→ Required action:
When you copy the data that follows, reproduce every word exactly and leave out the images.
################
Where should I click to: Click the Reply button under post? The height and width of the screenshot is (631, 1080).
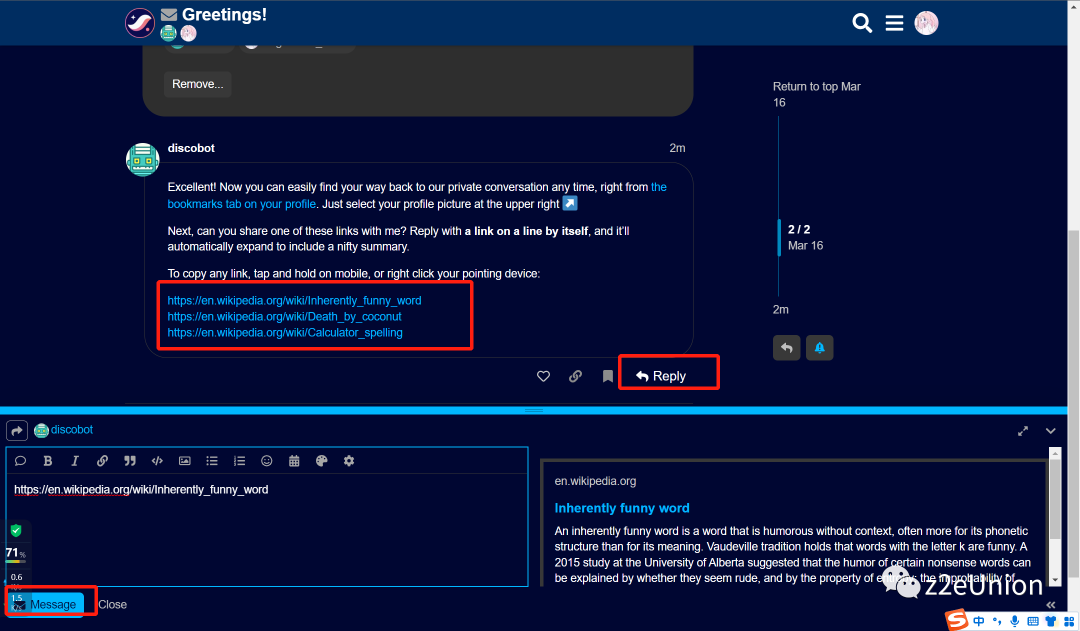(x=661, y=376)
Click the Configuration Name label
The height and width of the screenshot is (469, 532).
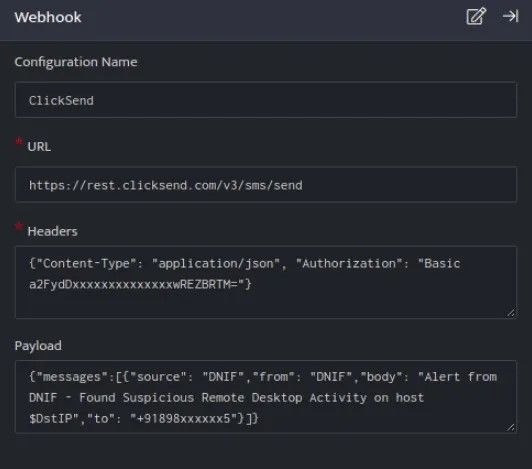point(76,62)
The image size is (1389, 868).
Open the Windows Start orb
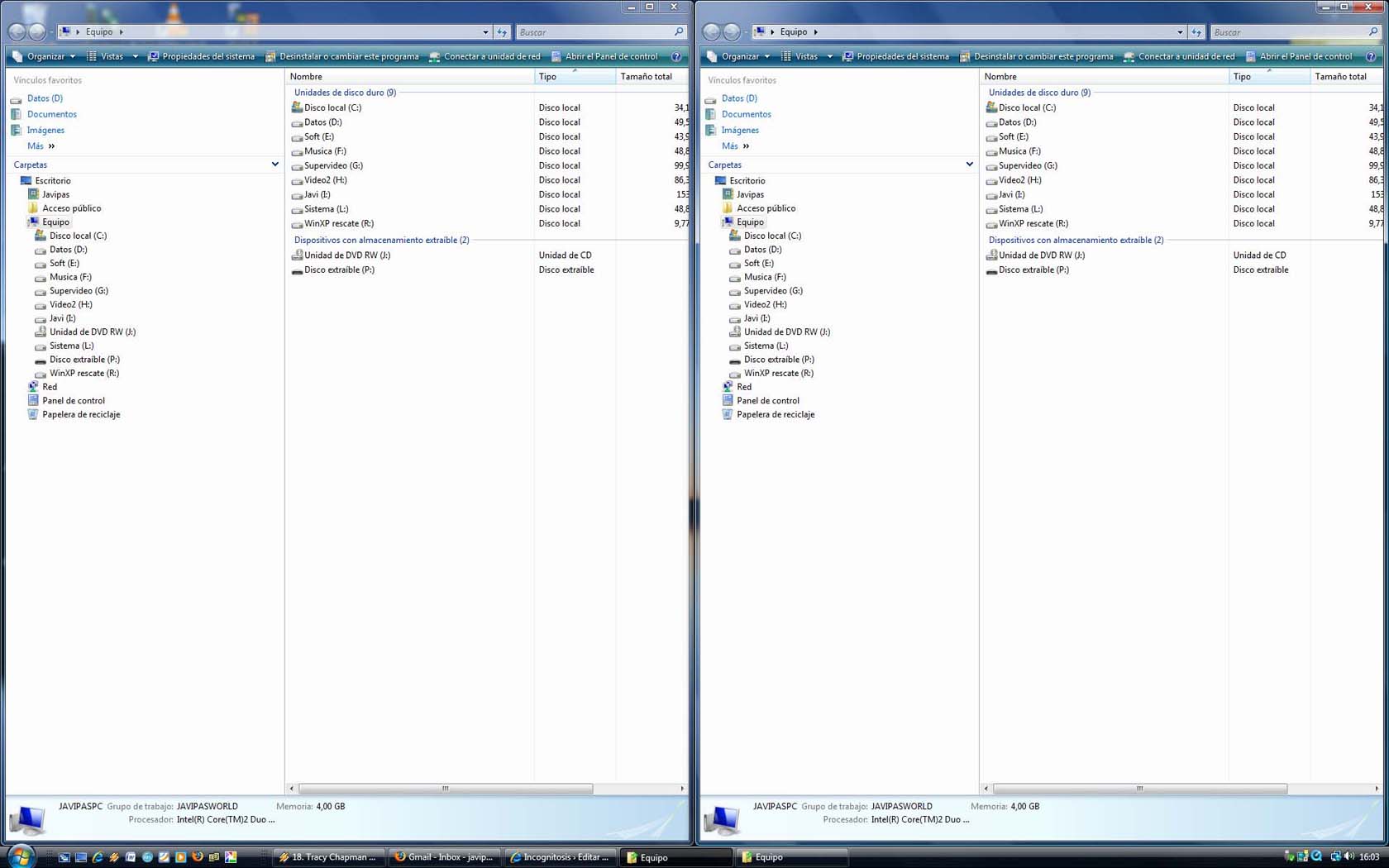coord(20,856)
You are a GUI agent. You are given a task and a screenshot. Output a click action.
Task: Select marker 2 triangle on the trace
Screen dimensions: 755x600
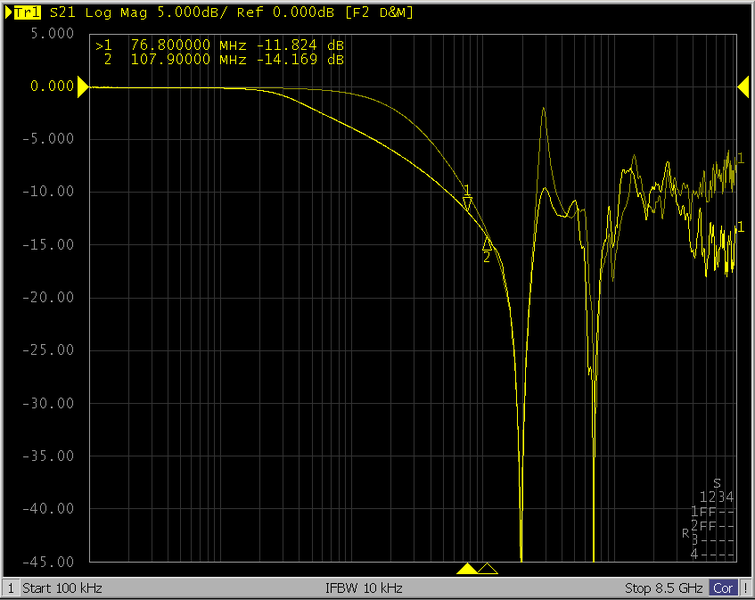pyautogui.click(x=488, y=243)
################
→ Answer box:
Where should I click to: Click the Reply button under post? The height and width of the screenshot is (631, 1080).
(x=661, y=376)
Click the Configuration Name label
The height and width of the screenshot is (469, 532).
point(76,62)
The image size is (1389, 868).
Open the Windows Start orb
coord(20,856)
You are a GUI agent. You are given a task and a screenshot. Output a click action.
Task: Select marker 2 triangle on the trace
Screen dimensions: 755x600
pyautogui.click(x=488, y=243)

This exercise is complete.